• Missile M51. La zone de recherches agrandie au large de Penmarc’h

    Missile M51. La zone de recherches agrandie au large de Penmarc’h
     
     

    Missile M51. La zone de recherches agrandie au large de Penmarc’h

     La zone de recherches et d’interdiction de pêche s’étend sur environ 1 100 km 2.

    Après le tir raté de missile, la zone de recherches des débris s’agrandit à 1100 km2 au sud de Penmarc’h (Finistère). La pêche y est interdite. Un nouvel arrêté du préfet maritime prévoit un agrandissement de la zone de recherches des débris de missile au sud de Penmarc’h. Celle-ci s’étendra un peu plus au sud de la zone précédente, sur environ 200 km2. Soit une surface totale d’environ 1 100 km2 dans laquelle « le stationnement, le mouillage et toute activité de pêche et de plongée sont interdits ».
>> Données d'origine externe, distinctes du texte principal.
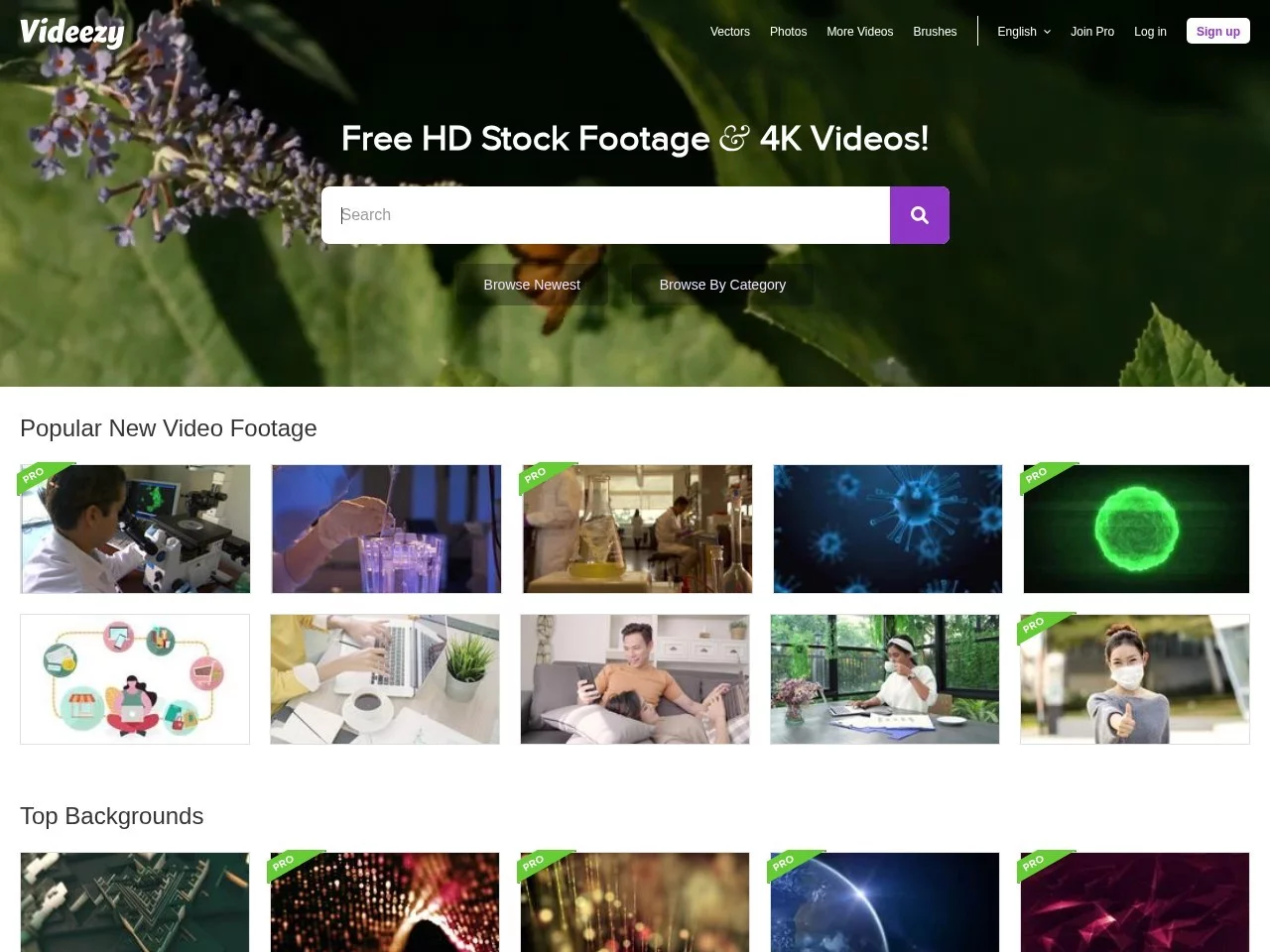1270x952 pixels.
Task: Open the online shopping illustration thumbnail
Action: click(x=135, y=679)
    A priori, le transit y est autorisé. Cet arrêté sera effectif à partir de dimanche 12 mai à 11 h 30. Il n’y a pas de date limite. Le périmètre sera activé ou désactivé au gré de la météo et des recherches. Des avis aux navigateurs seront chaque fois diffusés. Ce nouvel arrêté comporte une subtilité. Ainsi, bien que la zone globale de recherches soit agrandie, les secteurs d'interdiction pourront être activés par morceaux. «On n'aura pas besoin de la totalité de la zone en permanence», rassure la préfecture maritime. Le préfet maritime s'en est expliqué avec les comités des pêches. Huit bâtiments sur zone Au moins huit bateaux quadrillent le secteur à la recherche de débris coulés par environ 100 mètres de fonds : Le bâtiment de soutien et dépollution Argonaute, le Jif Explorer (Direction générale de l’armement), le bâtiment remorqueur de sonar Altaïr, les bâtiments hydrographiques Laplace et Borda, les chasseurs de mines Cassiopée et l’Aigle, ainsi que l’aviso Premier-Maître L’Her. Jeudi, les recherches avaient été interrompues à cause de la mauvaise météo. Elles ont repris vendredi. Missile ou sous-marin ? Dimanche 5 mai, un missile M51 avait explosé peu après son tir d’essai depuis le sous-marin Le Vigilant. Il s’agit du porteur de l’arme nucléaire française. Haut de 12 mètres pour un poids de plus de 50 tonnes, le missile n’était bien sûr pas doté de têtes nucléaires pour l’exercice, qui devait valider les travaux d’adaptation conduits pendant plus de deux ans sur Le Vigilant afin qu’il accueille cette nouvelle génération de missile. L’enquête devra déterminer si l’incident est intrinsèque au missile M51 (Astrium), dont seize unités armées équipent déjà Le Terrible depuis 2010 ou si le problème est survenu à bord du sous-marin, construit et modifié par DCNS. Ce dernier avait pu regagner sa base de l’Ile-Longue, sans dommages apparents selon la Marine dès lundi. Ministre silencieux Vendredi, Jean-Yves Le Drian, ministre de la Défense, était en déplacement à Penmarc’h. Pas pour le missile mais pour une remise de légion d’honneur. Il a refusé de répondre à toute question sur le M51 et sur la crédibilité entachée ou non de la dissuasion française.